Task objective
Take the lines below from the one with "podmínkami ochrany osobních" through the one with "SR Rao (475, 1938)" and print only them, exactly. Don't print the pictures.

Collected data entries

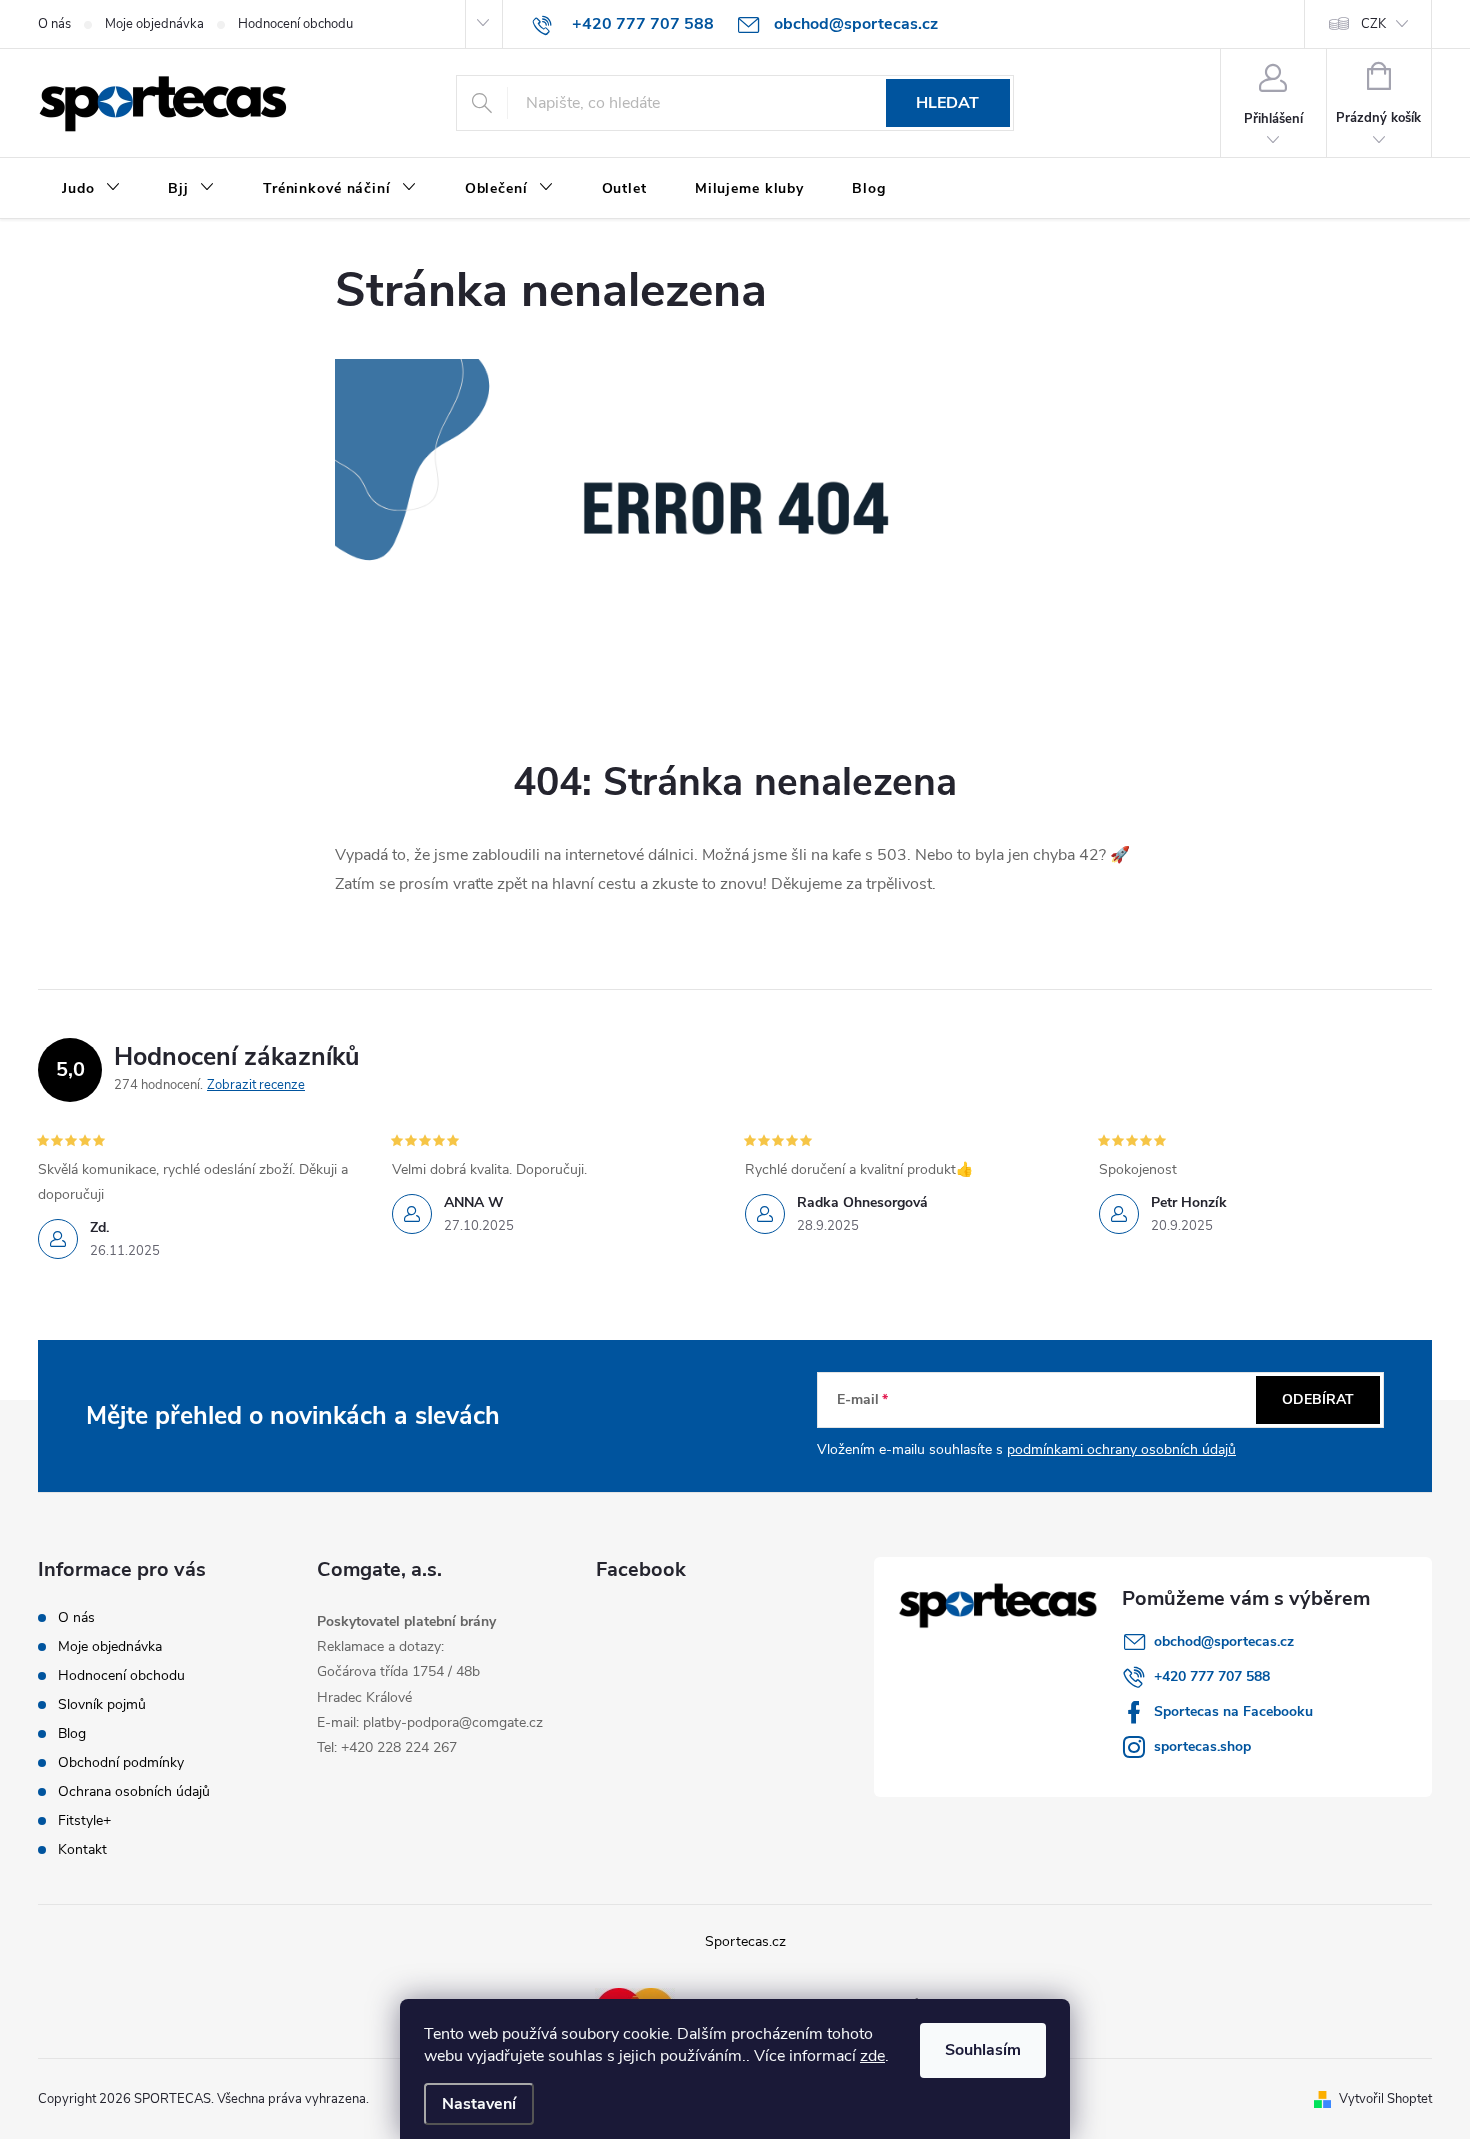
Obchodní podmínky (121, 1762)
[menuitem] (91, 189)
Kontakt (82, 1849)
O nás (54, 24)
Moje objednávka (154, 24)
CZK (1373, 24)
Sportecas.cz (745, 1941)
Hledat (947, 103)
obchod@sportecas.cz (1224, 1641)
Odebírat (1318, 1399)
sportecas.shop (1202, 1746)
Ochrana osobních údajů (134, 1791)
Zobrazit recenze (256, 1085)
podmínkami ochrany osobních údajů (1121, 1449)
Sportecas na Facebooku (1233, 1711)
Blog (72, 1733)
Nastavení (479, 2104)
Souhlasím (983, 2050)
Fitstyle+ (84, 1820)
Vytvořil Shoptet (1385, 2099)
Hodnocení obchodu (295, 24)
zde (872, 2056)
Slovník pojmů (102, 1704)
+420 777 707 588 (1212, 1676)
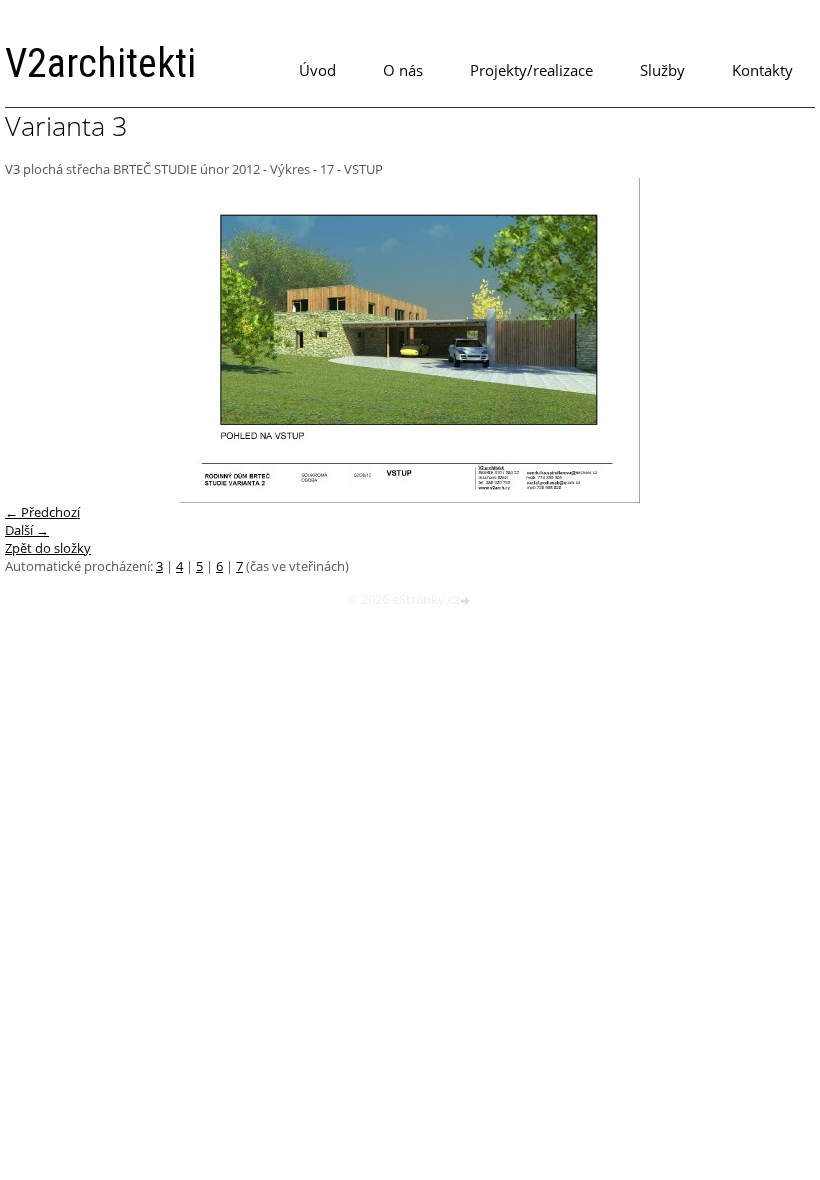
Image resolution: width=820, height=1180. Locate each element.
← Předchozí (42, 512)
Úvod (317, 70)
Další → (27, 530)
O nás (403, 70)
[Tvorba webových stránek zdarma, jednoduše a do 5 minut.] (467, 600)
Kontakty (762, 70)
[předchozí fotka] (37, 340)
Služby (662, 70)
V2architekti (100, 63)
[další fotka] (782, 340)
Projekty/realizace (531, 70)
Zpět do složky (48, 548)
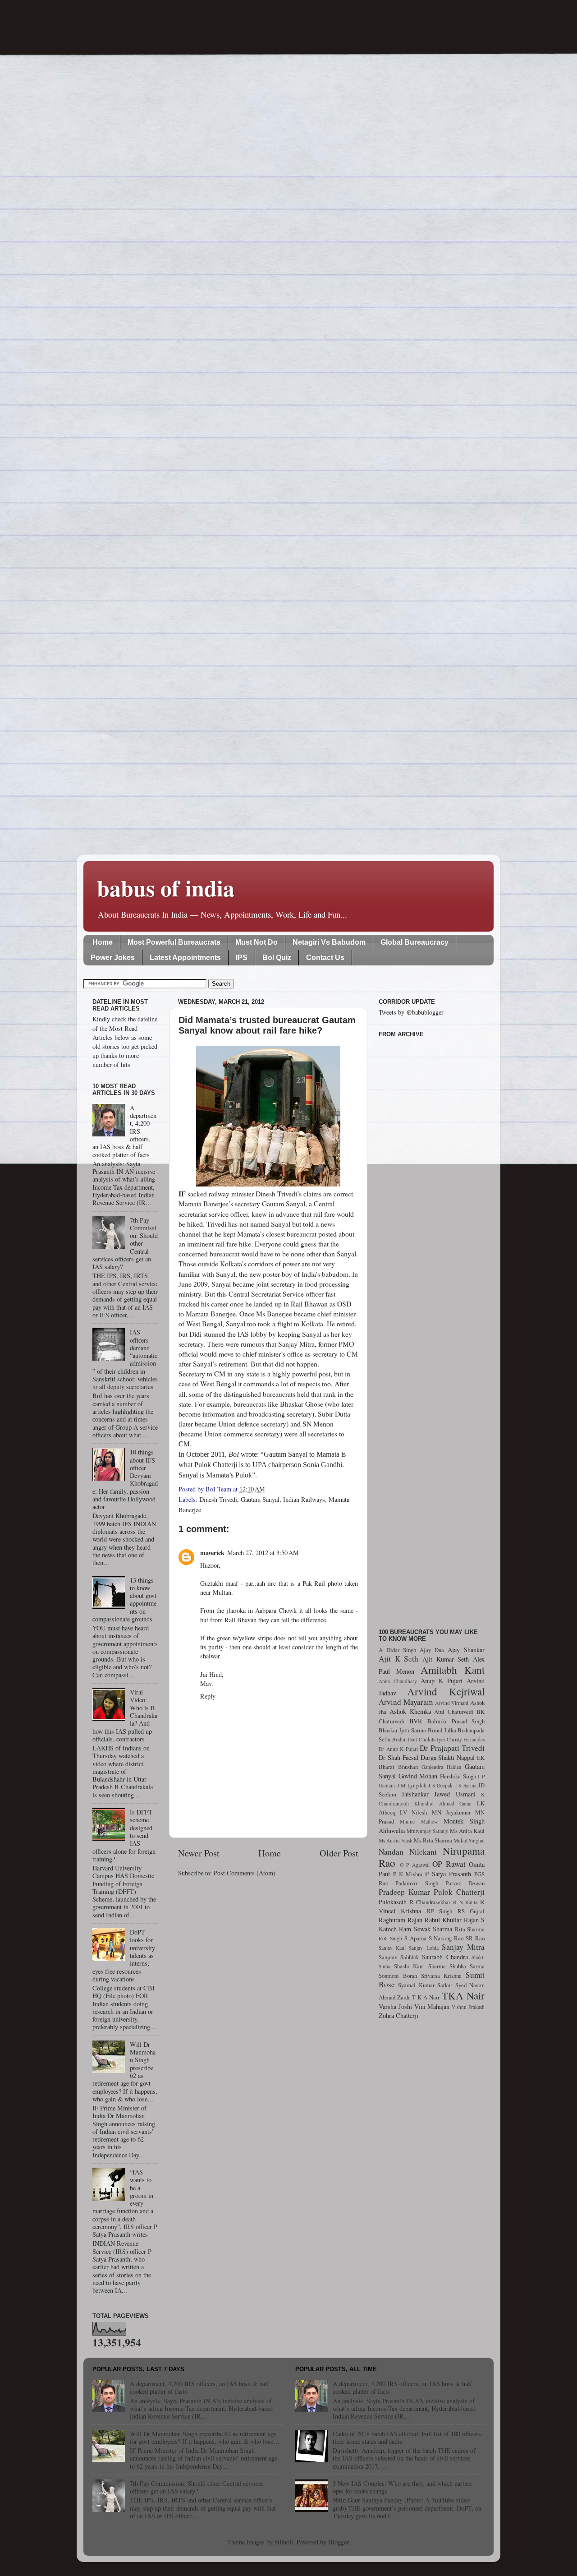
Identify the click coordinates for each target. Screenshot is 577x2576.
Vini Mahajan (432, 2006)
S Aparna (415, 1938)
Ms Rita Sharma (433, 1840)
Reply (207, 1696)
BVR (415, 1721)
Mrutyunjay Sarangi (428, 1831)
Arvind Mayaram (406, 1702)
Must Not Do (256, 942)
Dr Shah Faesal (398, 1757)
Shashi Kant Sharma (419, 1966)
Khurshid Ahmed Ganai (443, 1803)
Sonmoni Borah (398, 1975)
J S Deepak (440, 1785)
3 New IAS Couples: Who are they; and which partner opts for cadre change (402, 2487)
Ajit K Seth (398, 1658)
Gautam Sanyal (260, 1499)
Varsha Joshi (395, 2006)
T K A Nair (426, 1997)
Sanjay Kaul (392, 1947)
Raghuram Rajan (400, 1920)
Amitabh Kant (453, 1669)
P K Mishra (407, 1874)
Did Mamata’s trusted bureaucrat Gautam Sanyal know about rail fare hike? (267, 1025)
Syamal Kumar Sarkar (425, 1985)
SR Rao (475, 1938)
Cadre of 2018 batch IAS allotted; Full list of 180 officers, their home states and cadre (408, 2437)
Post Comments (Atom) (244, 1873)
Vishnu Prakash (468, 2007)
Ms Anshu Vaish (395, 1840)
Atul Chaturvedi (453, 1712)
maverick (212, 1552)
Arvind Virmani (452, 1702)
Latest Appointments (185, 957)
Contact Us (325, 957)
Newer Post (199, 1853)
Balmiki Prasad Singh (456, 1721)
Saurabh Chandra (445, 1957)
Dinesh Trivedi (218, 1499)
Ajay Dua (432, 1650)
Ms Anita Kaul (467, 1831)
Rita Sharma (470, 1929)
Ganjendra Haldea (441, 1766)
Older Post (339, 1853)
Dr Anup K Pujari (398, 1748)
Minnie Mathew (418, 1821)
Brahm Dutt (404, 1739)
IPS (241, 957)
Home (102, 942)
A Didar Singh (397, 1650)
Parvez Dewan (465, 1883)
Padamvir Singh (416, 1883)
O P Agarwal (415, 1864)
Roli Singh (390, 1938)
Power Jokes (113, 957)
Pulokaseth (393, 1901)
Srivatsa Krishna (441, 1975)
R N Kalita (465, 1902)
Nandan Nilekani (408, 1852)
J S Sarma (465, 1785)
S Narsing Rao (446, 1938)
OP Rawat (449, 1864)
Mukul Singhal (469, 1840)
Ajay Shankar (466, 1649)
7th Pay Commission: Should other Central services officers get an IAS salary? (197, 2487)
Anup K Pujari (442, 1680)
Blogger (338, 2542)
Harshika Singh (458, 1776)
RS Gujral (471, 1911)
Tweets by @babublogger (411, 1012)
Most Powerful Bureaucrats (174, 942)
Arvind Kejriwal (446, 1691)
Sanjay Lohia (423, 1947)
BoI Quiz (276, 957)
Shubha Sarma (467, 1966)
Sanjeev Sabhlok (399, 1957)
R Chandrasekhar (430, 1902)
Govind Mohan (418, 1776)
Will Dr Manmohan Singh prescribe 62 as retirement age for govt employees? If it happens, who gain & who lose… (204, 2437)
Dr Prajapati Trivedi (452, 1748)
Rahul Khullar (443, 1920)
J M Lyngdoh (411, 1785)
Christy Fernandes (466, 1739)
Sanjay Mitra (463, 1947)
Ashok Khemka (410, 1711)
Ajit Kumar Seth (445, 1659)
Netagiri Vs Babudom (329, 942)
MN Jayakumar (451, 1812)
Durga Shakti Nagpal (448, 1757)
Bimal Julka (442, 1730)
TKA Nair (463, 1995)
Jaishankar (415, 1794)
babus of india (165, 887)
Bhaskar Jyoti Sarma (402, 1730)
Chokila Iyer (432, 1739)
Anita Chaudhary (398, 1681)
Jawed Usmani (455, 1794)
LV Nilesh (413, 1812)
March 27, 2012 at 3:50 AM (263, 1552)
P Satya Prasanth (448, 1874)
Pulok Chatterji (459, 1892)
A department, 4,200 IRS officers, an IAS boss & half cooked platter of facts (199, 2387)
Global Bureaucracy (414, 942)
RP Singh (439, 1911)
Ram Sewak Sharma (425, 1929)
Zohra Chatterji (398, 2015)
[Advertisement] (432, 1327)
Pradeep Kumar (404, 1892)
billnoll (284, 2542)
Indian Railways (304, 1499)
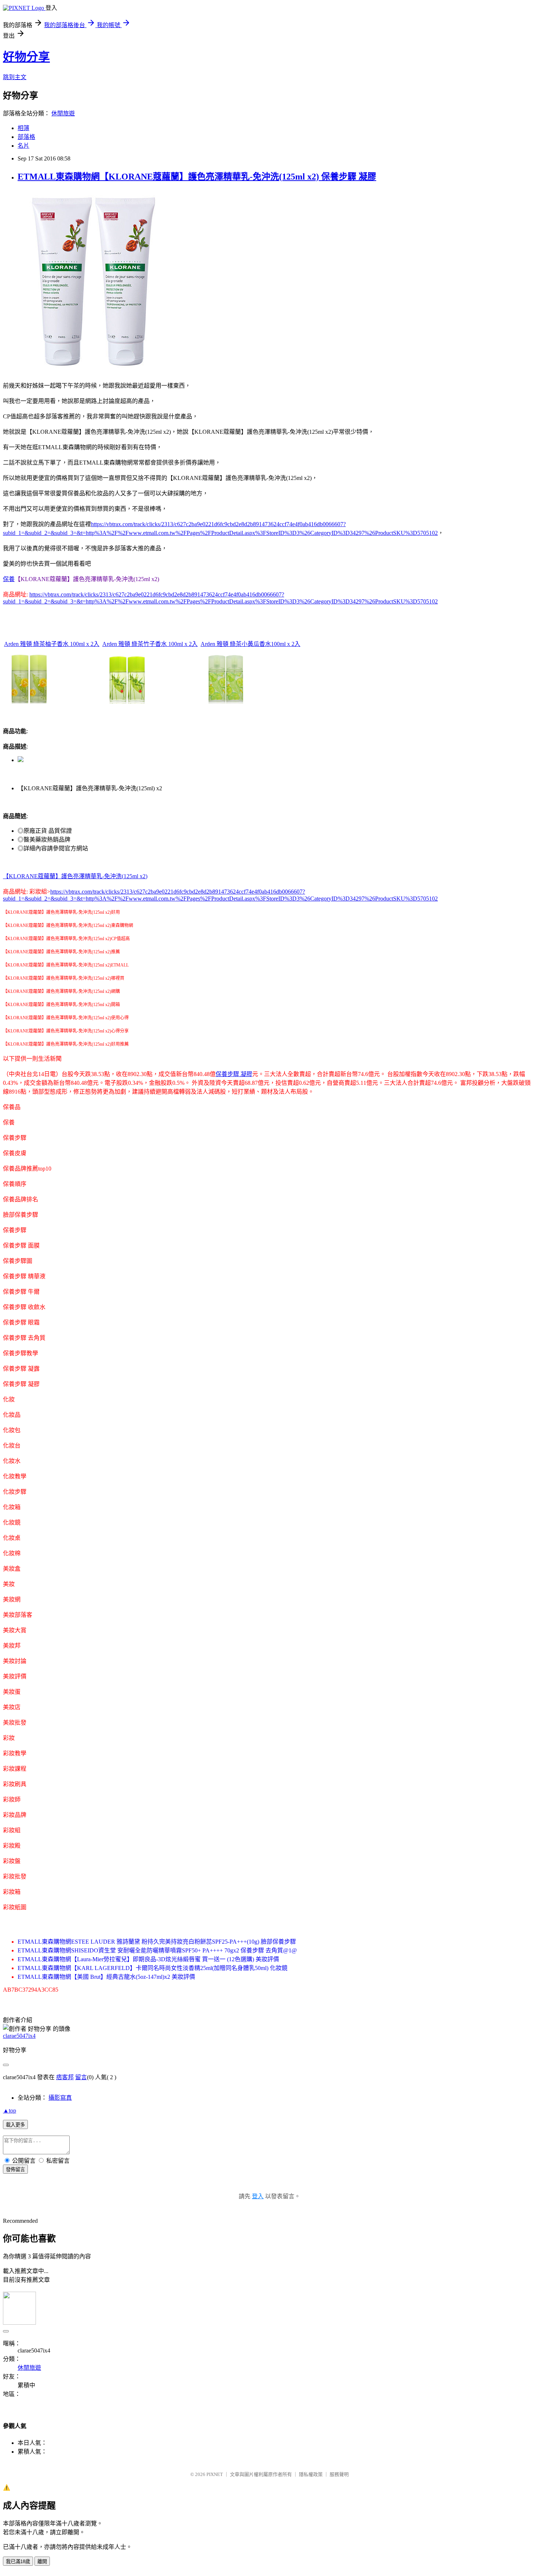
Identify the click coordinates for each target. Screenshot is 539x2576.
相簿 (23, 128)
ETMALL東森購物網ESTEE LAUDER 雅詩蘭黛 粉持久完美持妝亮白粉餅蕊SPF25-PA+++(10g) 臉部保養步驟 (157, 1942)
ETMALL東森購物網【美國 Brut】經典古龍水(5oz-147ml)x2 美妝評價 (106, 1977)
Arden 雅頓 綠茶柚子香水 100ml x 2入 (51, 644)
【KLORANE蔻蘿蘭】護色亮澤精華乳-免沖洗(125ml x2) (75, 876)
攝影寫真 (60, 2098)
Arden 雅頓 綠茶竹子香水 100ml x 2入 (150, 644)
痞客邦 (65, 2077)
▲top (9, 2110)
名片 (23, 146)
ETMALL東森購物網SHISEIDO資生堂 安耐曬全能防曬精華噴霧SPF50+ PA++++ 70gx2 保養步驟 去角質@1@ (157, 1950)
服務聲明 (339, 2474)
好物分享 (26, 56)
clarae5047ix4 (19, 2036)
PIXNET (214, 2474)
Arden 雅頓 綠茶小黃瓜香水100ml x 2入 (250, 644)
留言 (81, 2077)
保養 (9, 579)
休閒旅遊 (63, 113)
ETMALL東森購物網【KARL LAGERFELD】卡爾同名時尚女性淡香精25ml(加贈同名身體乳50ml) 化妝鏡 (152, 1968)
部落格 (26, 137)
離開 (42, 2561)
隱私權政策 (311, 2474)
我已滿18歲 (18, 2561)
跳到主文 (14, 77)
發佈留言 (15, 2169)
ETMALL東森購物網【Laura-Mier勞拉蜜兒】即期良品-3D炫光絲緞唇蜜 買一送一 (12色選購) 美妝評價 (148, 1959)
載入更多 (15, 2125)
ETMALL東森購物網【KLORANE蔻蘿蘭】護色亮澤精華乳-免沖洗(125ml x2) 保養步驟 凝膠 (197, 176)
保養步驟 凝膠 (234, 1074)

Problem solution
podmínkami ochrany osobních údajů (1121, 1449)
Sportecas na Facebooku (1233, 1711)
Blog (72, 1733)
Nastavení (479, 2104)
Souhlasím (983, 2050)
Fitstyle+ (84, 1820)
Vytvořil Shoptet (1385, 2099)
Hodnocení obchodu (295, 24)
zde (872, 2056)
Slovník pojmů (102, 1704)
+420 777 707 588 (1212, 1676)
Image resolution: width=820, height=1180. Locate each element.
← Předchozí (42, 512)
Úvod (317, 70)
Další → (27, 530)
O nás (403, 70)
[Tvorba webových stránek zdarma, jednoduše a do 5 minut.] (467, 600)
Kontakty (762, 70)
[předchozí fotka] (37, 340)
Služby (662, 70)
V2architekti (100, 63)
[další fotka] (782, 340)
Projekty/realizace (531, 70)
Zpět do složky (48, 548)
Identify the click coordinates for each target. Screenshot is 577x2576.
Vini Mahajan (432, 2006)
S Aparna (415, 1938)
Ms Rita Sharma (433, 1840)
Reply (207, 1696)
BVR (415, 1721)
Mrutyunjay Sarangi (428, 1831)
Arvind Mayaram (406, 1702)
Must Not Do (256, 942)
Dr Shah Faesal (398, 1757)
Shashi Kant Sharma (419, 1966)
Khurshid Ahmed Ganai (443, 1803)
Sonmoni Borah (398, 1975)
J S Deepak (440, 1785)
3 New IAS Couples: Who are they; and which partner opts for cadre change (402, 2487)
Ajit K Seth (398, 1658)
Gautam Sanyal (260, 1499)
Varsha Joshi (395, 2006)
T K A Nair (426, 1997)
Sanjay Kaul (392, 1947)
Raghuram Rajan (400, 1920)
Amitabh Kant (453, 1669)
P K Mishra (407, 1874)
Did Mamata’s trusted bureaucrat Gautam Sanyal know about rail fare hike? (267, 1025)
Syamal Kumar Sarkar (425, 1985)
SR Rao (475, 1938)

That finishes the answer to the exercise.